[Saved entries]

= Beginning of Section =

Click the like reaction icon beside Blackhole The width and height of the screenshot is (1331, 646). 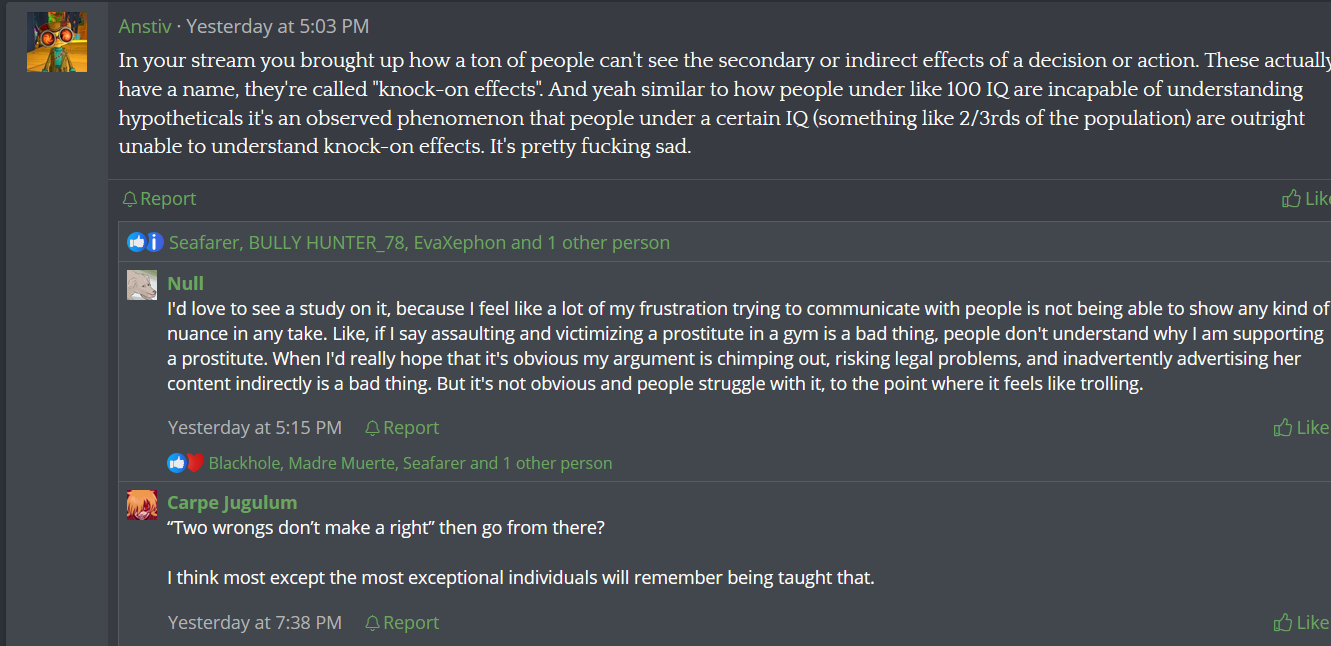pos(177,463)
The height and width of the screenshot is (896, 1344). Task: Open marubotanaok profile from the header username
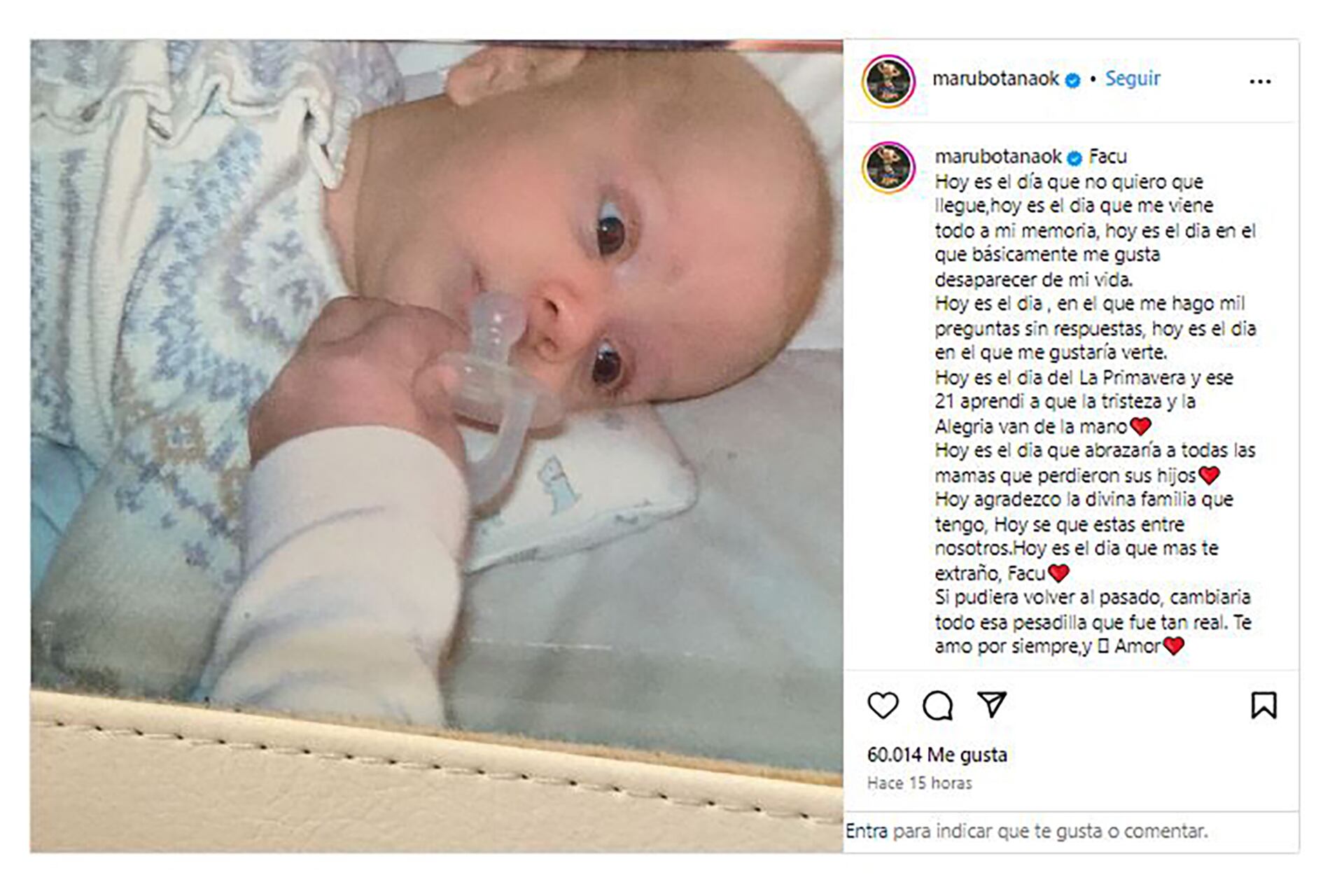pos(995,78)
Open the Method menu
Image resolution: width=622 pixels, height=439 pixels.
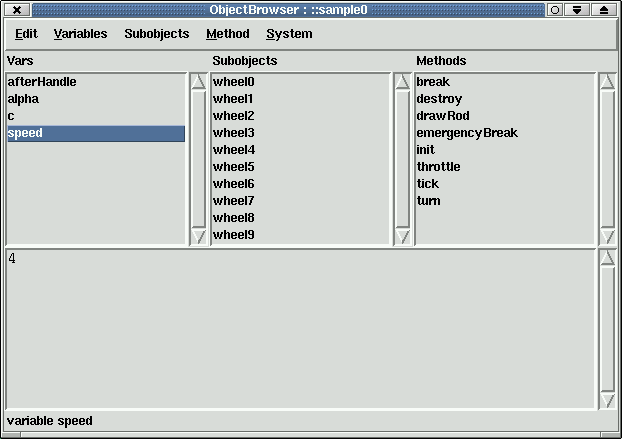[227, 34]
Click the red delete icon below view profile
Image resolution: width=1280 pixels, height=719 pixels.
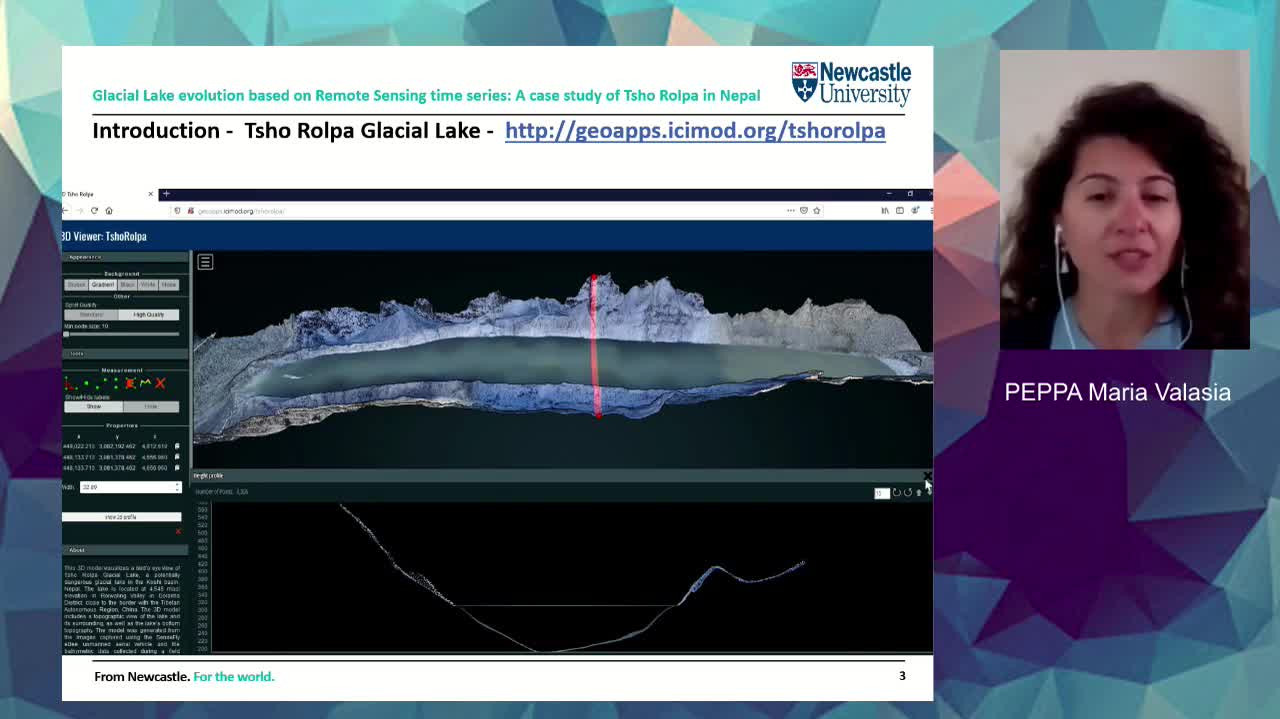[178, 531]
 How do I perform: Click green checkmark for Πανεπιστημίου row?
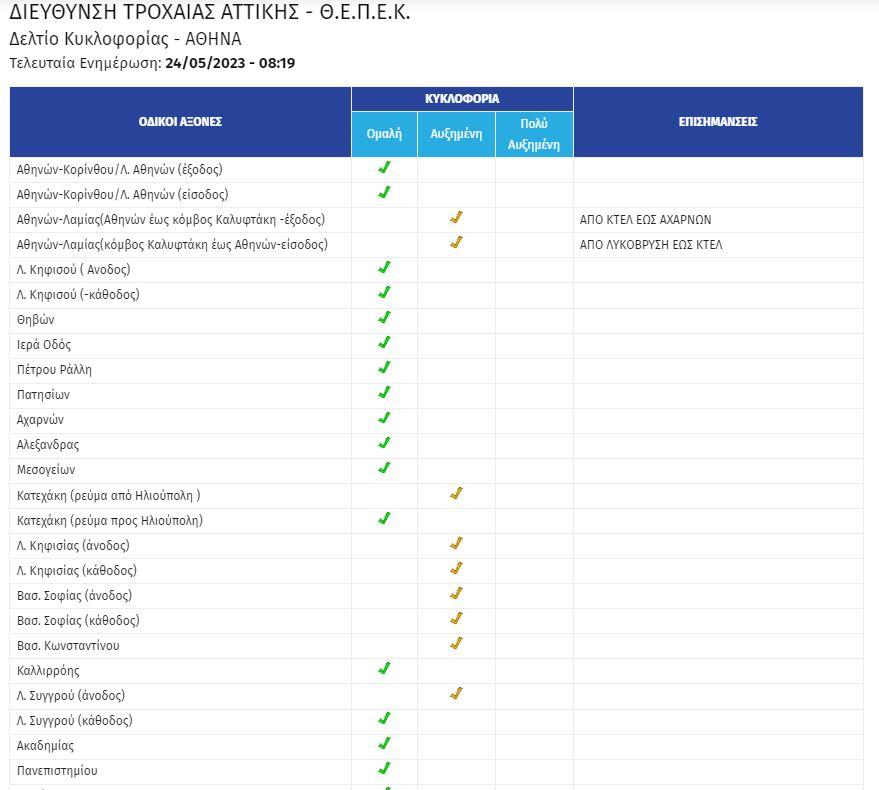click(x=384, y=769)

= End of Section =

• _Requirement_
Please reproduce the lines exactly from the one containing "Image resolution: width=1280" through the last line of the data above, and keep the pictures out.

• _Answer to the exercise_
Image resolution: width=1280 pixels, height=719 pixels.
[178, 531]
 How do I perform: Click green checkmark for Πανεπιστημίου row?
click(x=384, y=769)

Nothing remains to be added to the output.